Cross the Great Works River. Right now, it's running high with all the rain we've had. It's been known to flood the bridge a few times!

At the intersection of Rodier, Great Hill and Thurrell Rd. I'm almost there and I start getting happy horse thoughts like a ten year old going to Disneyland--only better. Yes, I'm going to see the horses, oh boy!
This route is part of the Eastern Trail Greenway bike route which travels the east coast. I've cycled the section in Maine that runs between Kittery and Saco.  I tell people to follow the ET signs for directions to the barn.

Here's the point where I start looking for the horses--where are they and what other critters are out there with them. Usually I spot some turkeys and crows, and at dusk, maybe some deer.

Pete's dog, Belle, comes out to see what's up. She's a little intimidated by the horses, but they like to give her a good sniff which sends her scurrying away.

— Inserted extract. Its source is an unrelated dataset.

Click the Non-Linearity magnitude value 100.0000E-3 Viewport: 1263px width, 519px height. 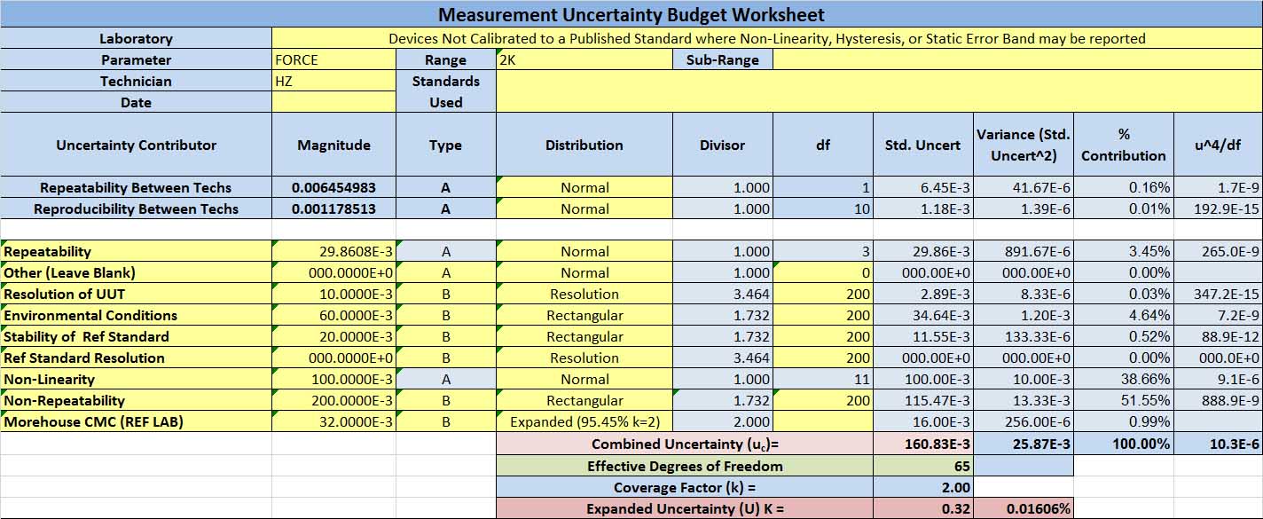click(333, 379)
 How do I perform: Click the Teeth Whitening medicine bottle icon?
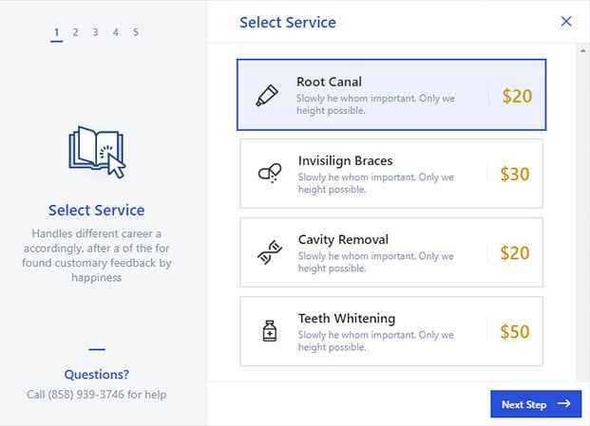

Hungry ponies digging into breakfast. As usual, Rolex is trying to share with Harley. Whenever he goes to crib on the fence, she sticks her nose in his bucket.

This morning, a little visitor was waiting by the water tank. Yesterday, this guy was in one of the grain buckets. Today, he/she sat on the fence while Harley rubbed his head on it, wiggling the board back and forth.

Tree frogs have sticky little pads on their feet. With his feet tucked up, they are hard to see. Given his squinting eyes, he must have just woke up! 

Rolex and Ruffy were too busy slurping up fresh water to notice the little frog overhead. Rolex decided to slurp on the tank too!

Ruffy checked to see if I had any carrots and then left. So, I had the horses fed, turned out, and stalls done by 8:15. Someday I hop to eliminate the drive and just walk out the door in my jammies and mudboots to feed. But until that day comes, I'll let the anticipation build with each mile, around each bend,  until I see my ponies, waiting in the field.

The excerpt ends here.